Le Conseil national pour la sauvegarde de la patrie (CNSP) a pris les rênes du Niger. Trois jours après l’annonce de la destitution du président Mohamed Bazoum, le CNSP a désigné, le vendredi 28 juillet 2023, le général Abdourahmane Tchiani à la tête de la junte militaire.
Lors d’une allocution télévisée, le général Tchiani a mentionné “la dégradation de la situation sécuritaire” et “la mauvaise gouvernance politique, économique et sociale” comme les catalyseurs de l’action des Forces de défense et de sécurité (FDS). Il a en outre dénoncé des décisions de l’ancien régime, comme “la libération de chefs terroristes armés” et “l’absence de coordination” avec le Mali et le Burkina Faso, pays voisins aux prises avec les mêmes problèmes de sécurité.
“L’approche sécuritaire actuelle n’a pas permis de sécuriser notre pays, malgré les sacrifices des Nigériens et le soutien appréciable de nos partenaires extérieurs”, a-t-il déclaré lors de sa première intervention publique.
La CEDEAO sous le feu des critiques : appels à la résistance
Malgré la réussite du coup d’État, les partisans de Bazoum Mohamed multiplient les déclarations, appelant à sa libération et à la restauration de l’ordre constitutionnel. Ces appels sont restés vains.
Face à la crise politique qui secoue le Niger, la CEDEAO a tenu une réunion extraordinaire ce dimanche 30 juillet au terme de laquelle elle a décidé d’imposer des sanctions financières avec effet immédiat à notre pays. Elle a également lancé un ultimatum d’une semaine pour le rétablissement de Bazoum Mohamed dans ses fonctions de chef d’Etat. Une perspective perçue par les Nigériens comme un chantage inacceptable. Le CNSP doit résister. Le président déchu ne doit jamais retrouver son fauteuil présidentiel. Lors d’une manifestation à Niamey le dimanche 30 juillet, des milliers de Nigériens ont fermement réaffirmé le rejet de Bazoum Mohamed, un président mal élu et dépourvu de légitimité.
Les enjeux des puissances occidentales : manipulations et intérêts égoïstes
De plus, il est crucial que le CNSP ne cède pas aux pressions de la CEDEAO qui tente de rétablir Bazoum à la tête du Niger. Les puissances occidentales, en particulier les États-Unis et l’Europe (la France en tête), manipulent la CEDEAO pour durcir la position contre le Niger, dans le seul but de sauvegarder leurs propres intérêts.
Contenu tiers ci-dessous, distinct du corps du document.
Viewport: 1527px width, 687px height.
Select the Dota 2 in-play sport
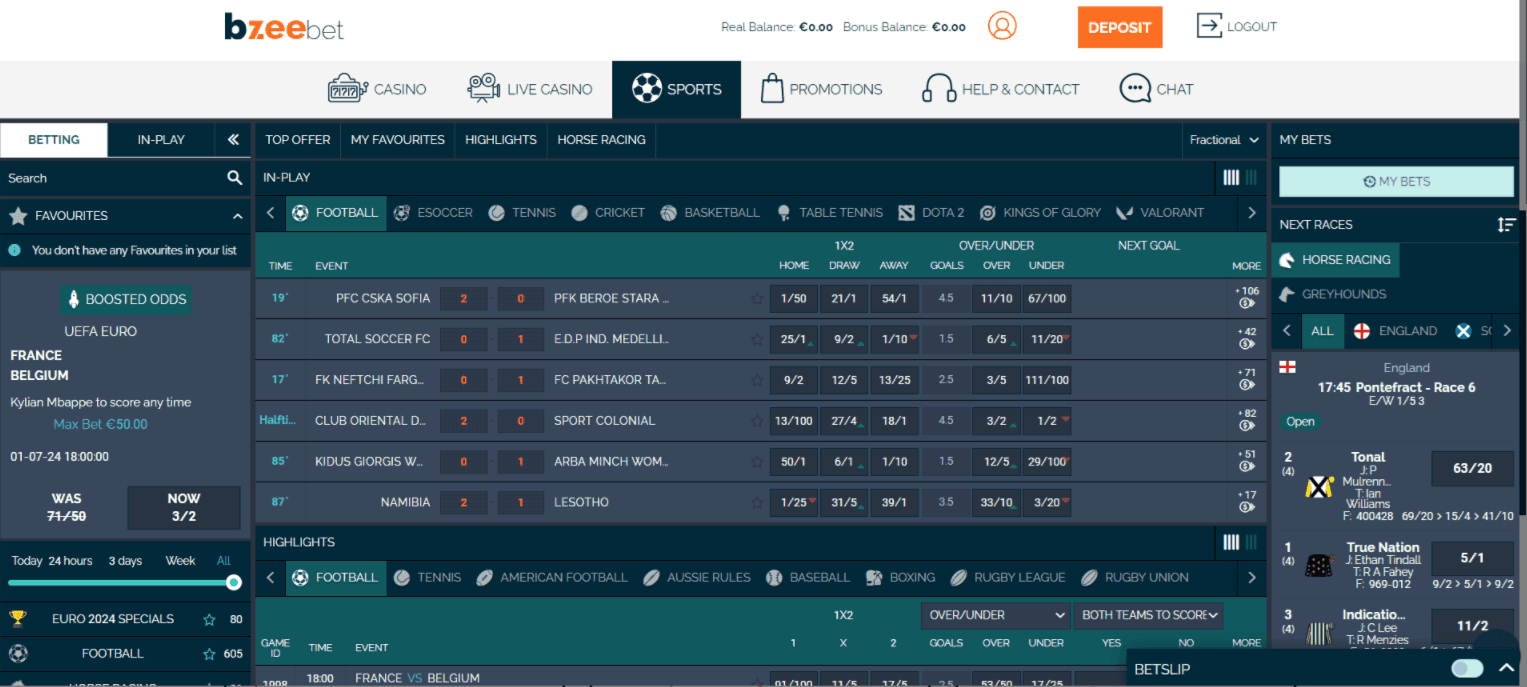pos(931,213)
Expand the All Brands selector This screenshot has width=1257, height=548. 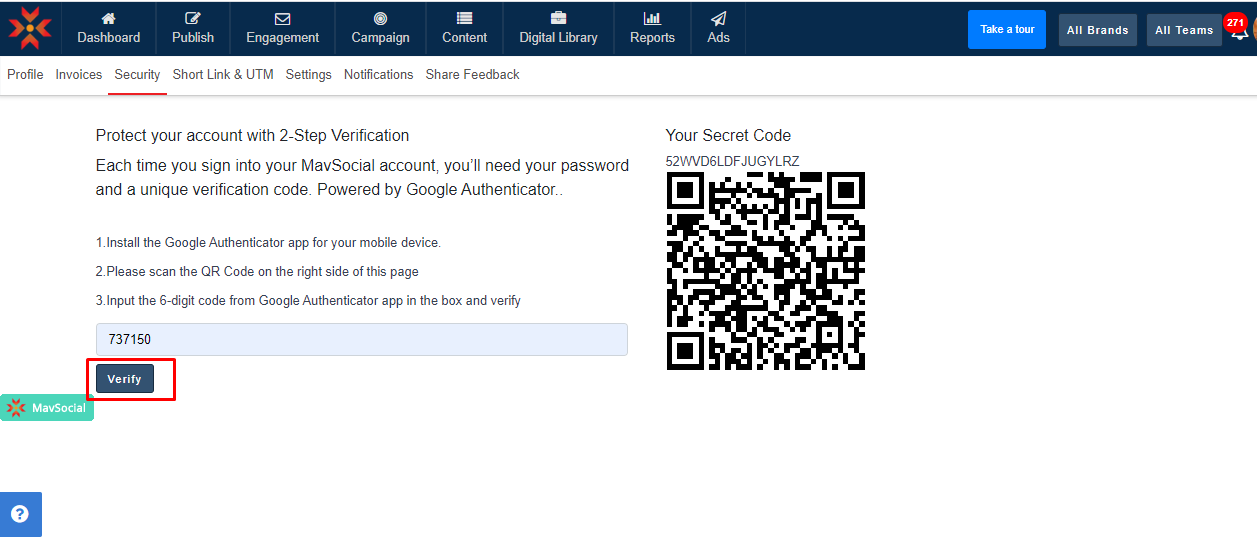coord(1097,30)
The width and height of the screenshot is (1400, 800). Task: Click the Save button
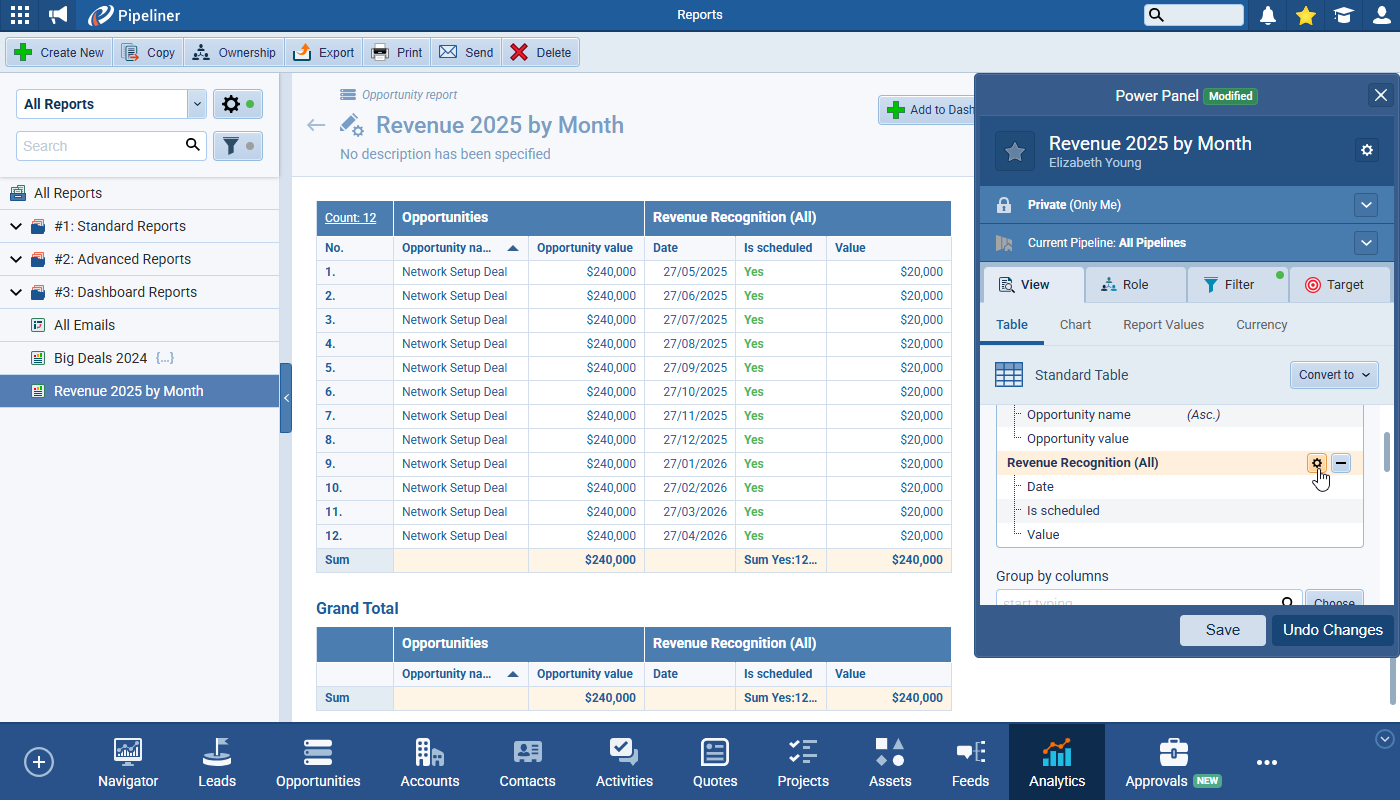1222,630
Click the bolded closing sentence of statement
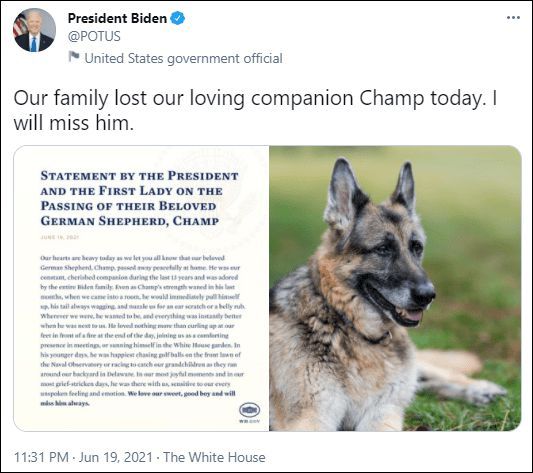The image size is (533, 473). click(138, 398)
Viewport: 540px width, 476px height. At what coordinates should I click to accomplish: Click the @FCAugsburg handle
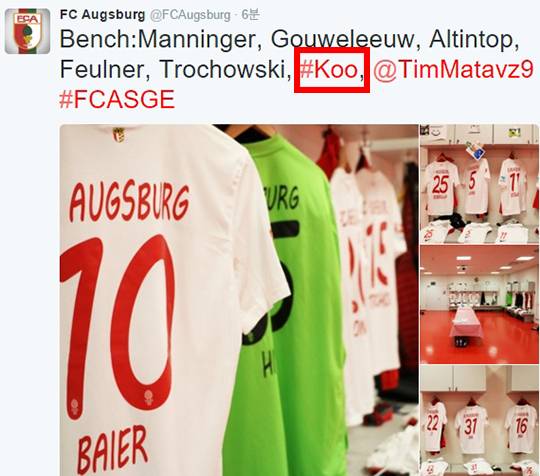[190, 15]
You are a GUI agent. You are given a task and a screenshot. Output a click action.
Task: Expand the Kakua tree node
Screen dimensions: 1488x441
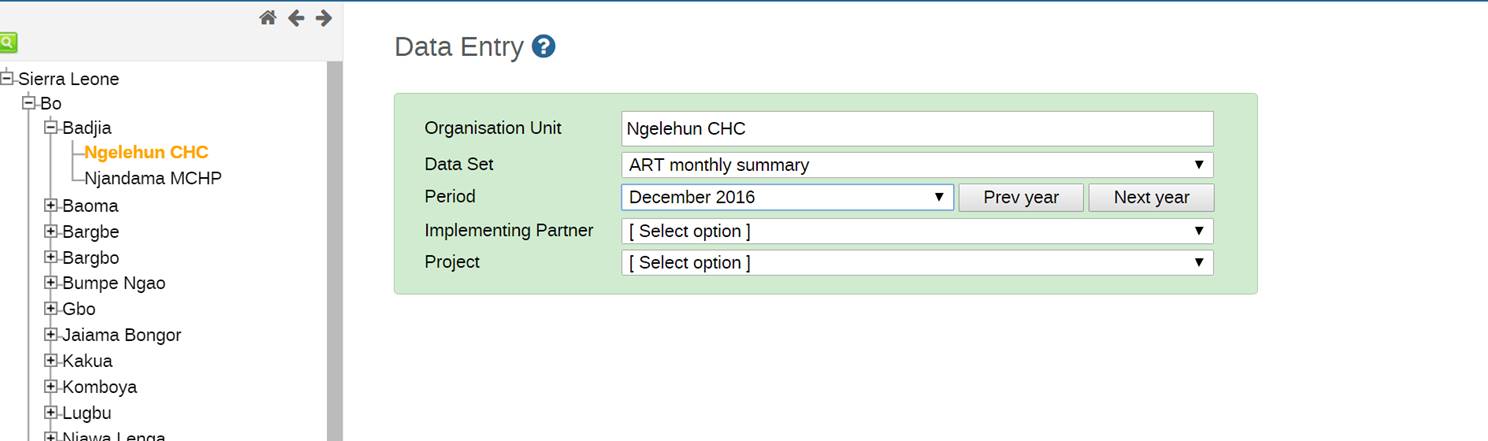coord(52,361)
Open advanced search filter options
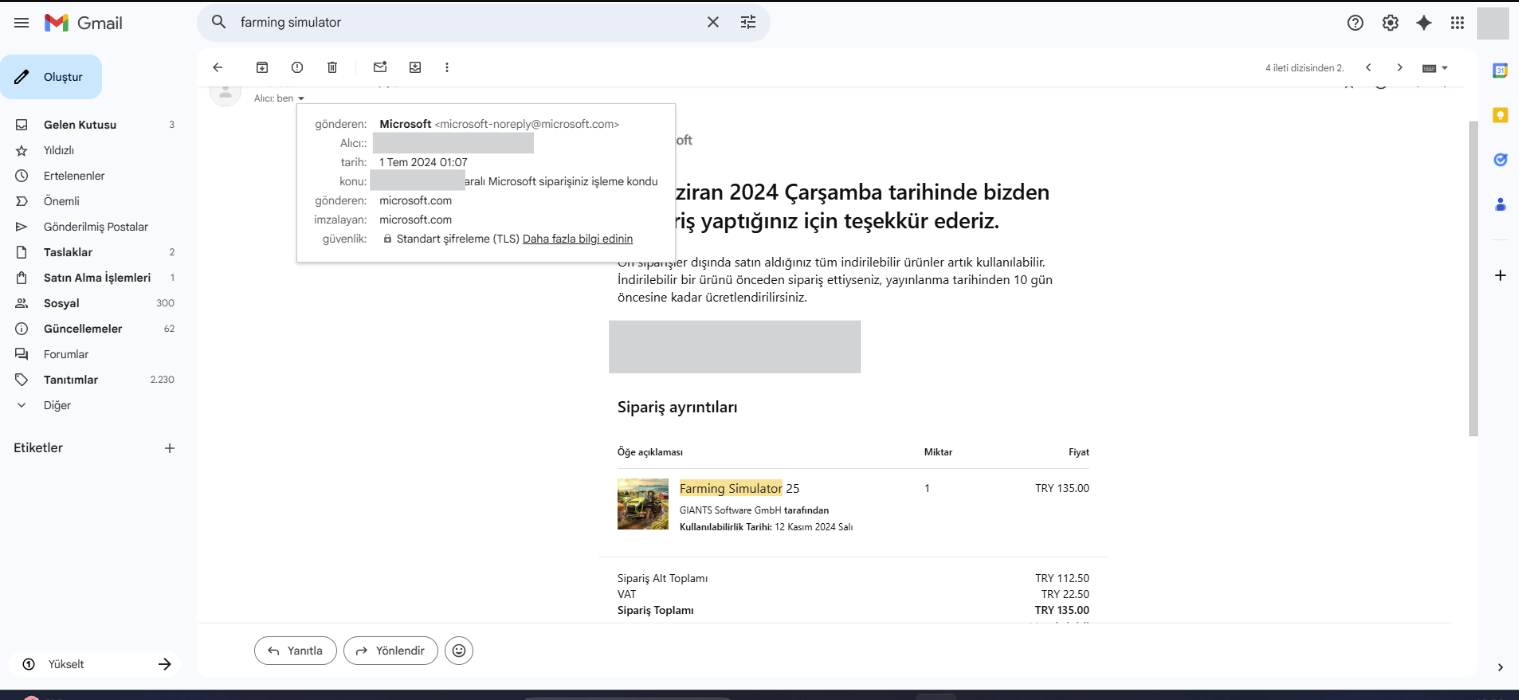 (x=748, y=21)
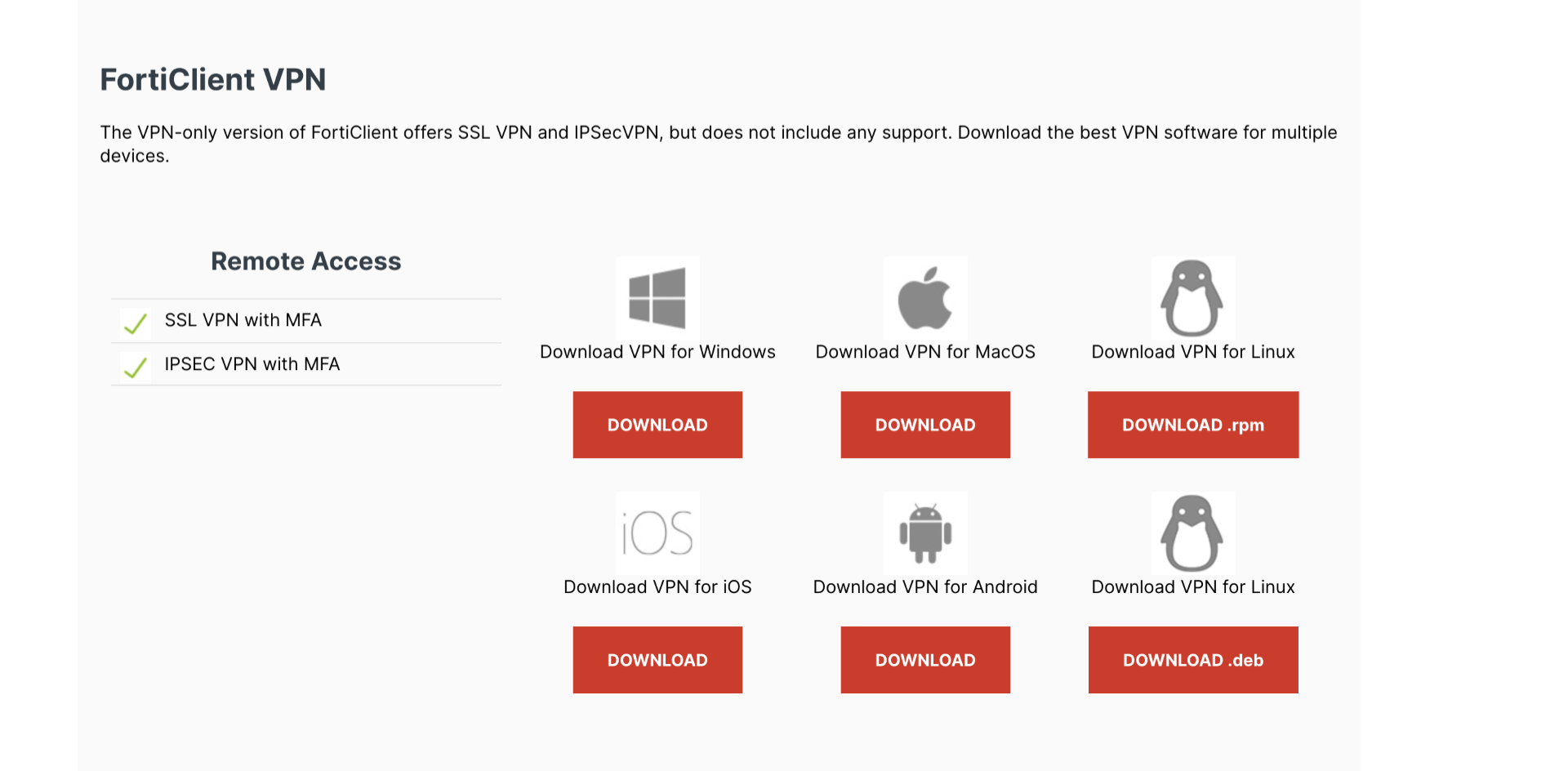Click the Apple MacOS logo icon

(x=925, y=298)
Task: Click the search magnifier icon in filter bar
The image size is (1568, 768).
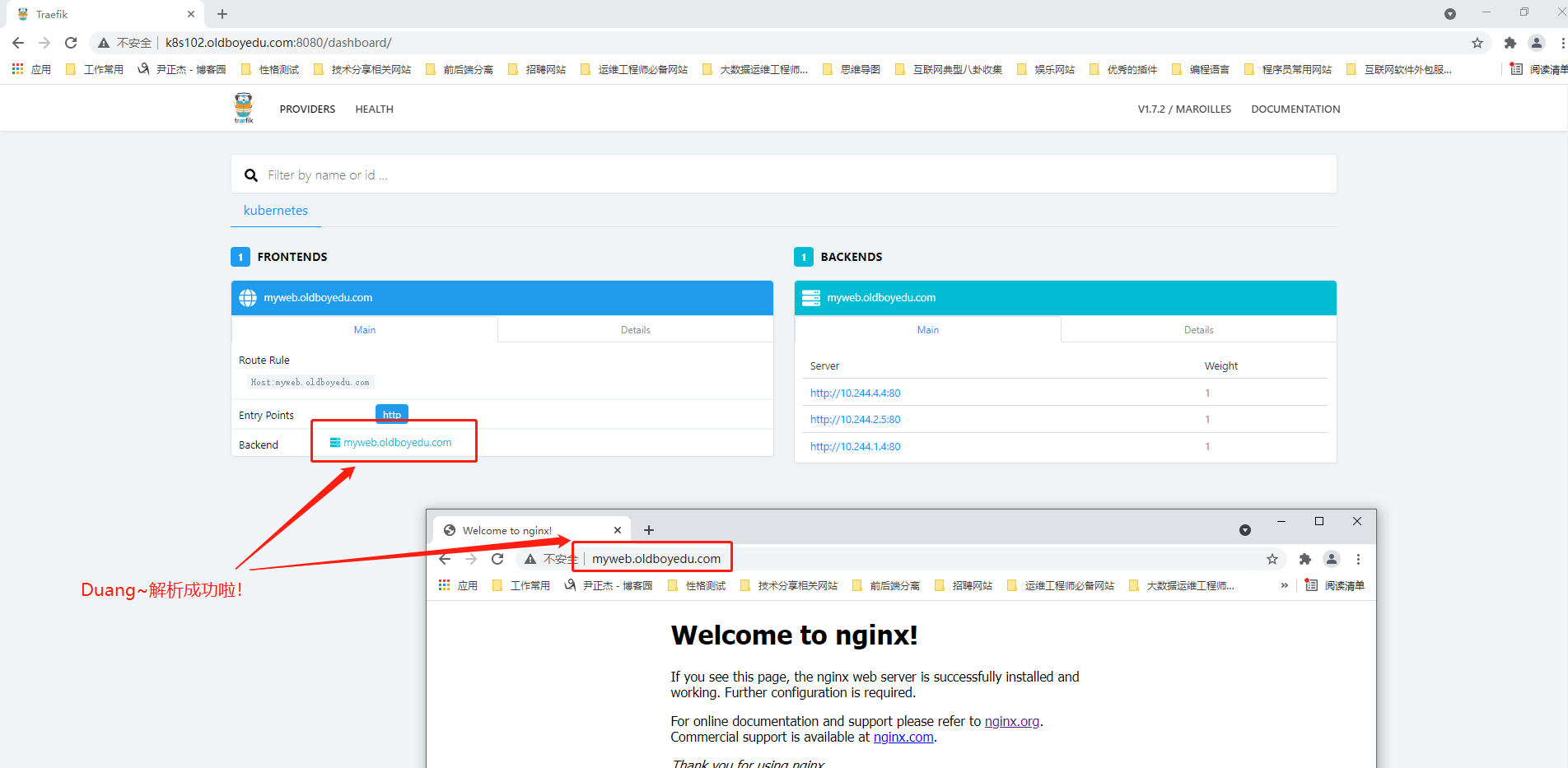Action: pos(251,175)
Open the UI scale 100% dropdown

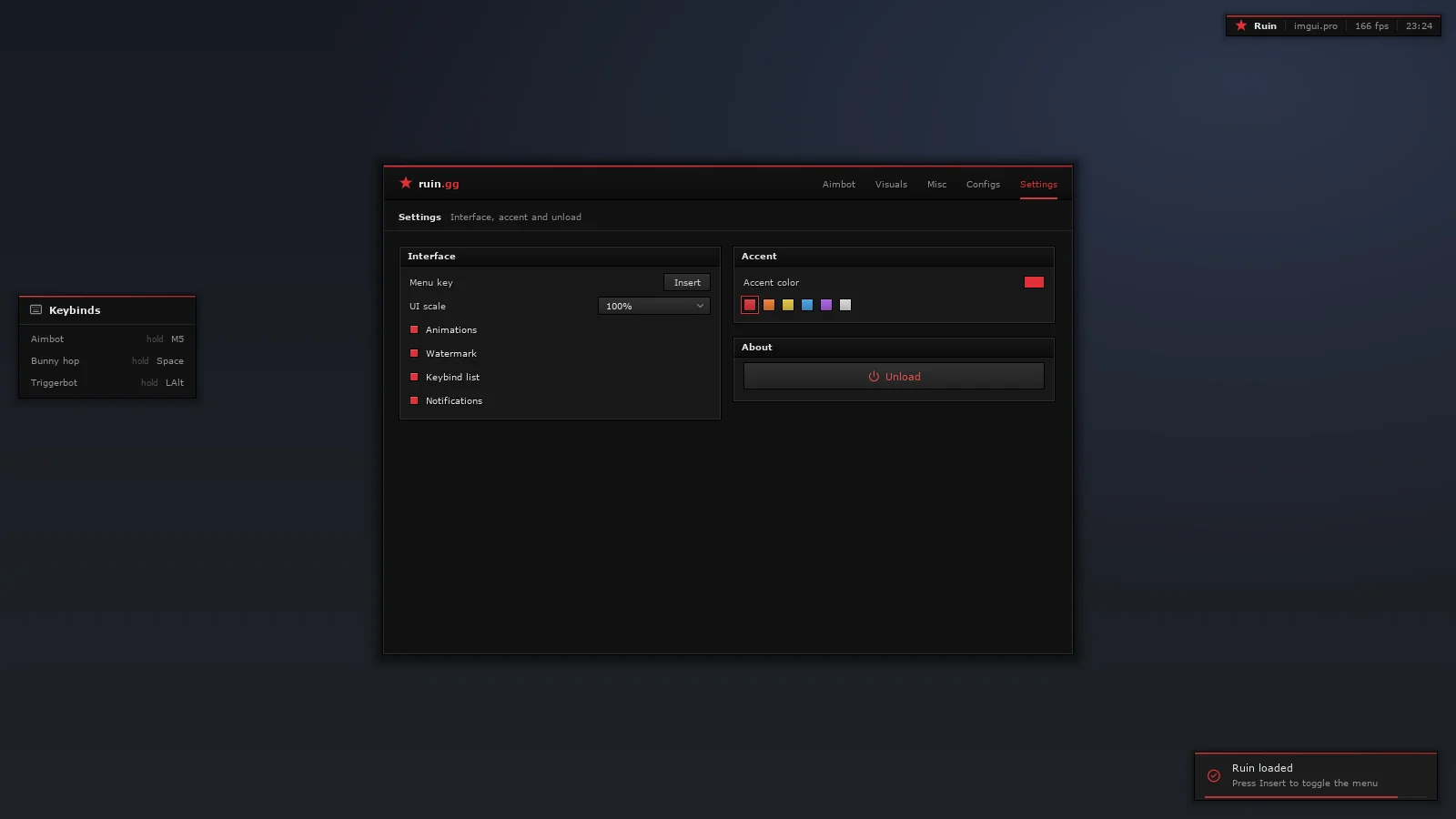(653, 306)
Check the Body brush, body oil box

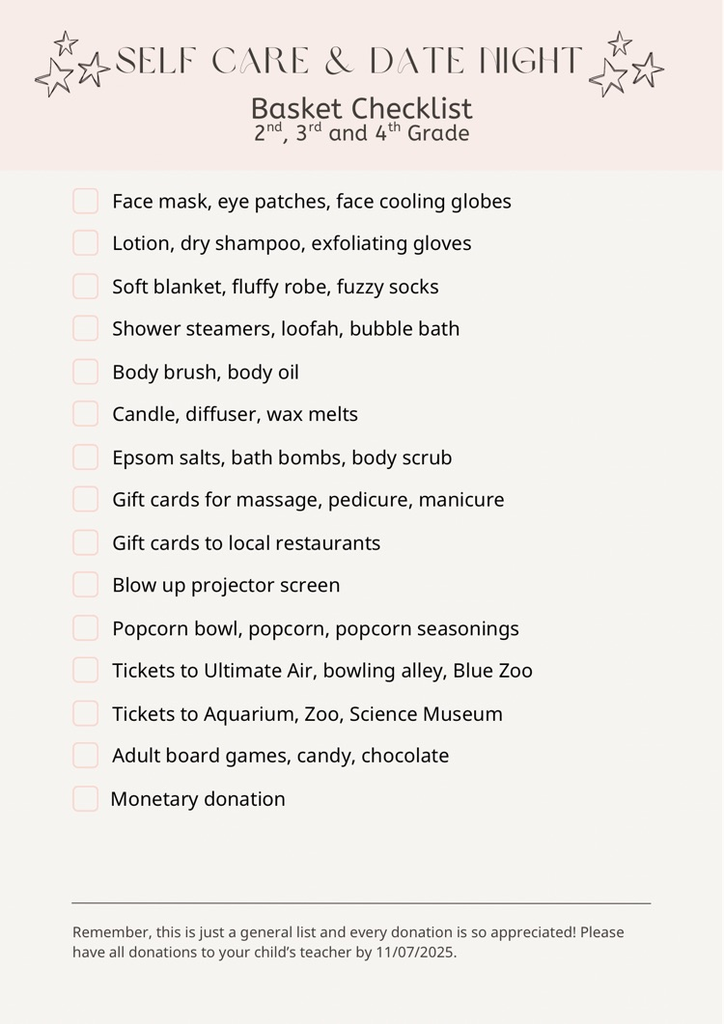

En effet, le coup d’État contre le président Bazoum a ébranlé une position stratégique en Afrique pour les Occidentaux. Washington a beaucoup à perdre alors que l’armée américaine dispose de plusieurs bases au Niger, dont une à Niamey et une à Agadez, abritant entre autres des drones et dans lesquelles mille soldats américains sont prépositionnés et dont nul aujourd’hui ne connaît les raisons de leur présence ni le rôle exact qu’ils jouent au Niger. Quant à la France, dont la réaction est passée du flottement à la fermeté, elle dispose de quelque 1. 500 militaires de la défunte opération Barkhane – hors forces spéciales –, essentiellement à Niamey.
Le Niger est aussi considéré par les Européens comme une zone de forte circulation migratoire. Il a été le premier pays à accueillir des centres de transit pour migrants hors Union Européenne (UE) en 2015, sous l’égide de l’UE et de l’Organisation internationale pour les migrations. L’autre source d’inquiétude pour Paris est l’approvisionnement de la France en uranium dont es centrales nucléaires sont dépendantes pour 10 % du minerai nigérien.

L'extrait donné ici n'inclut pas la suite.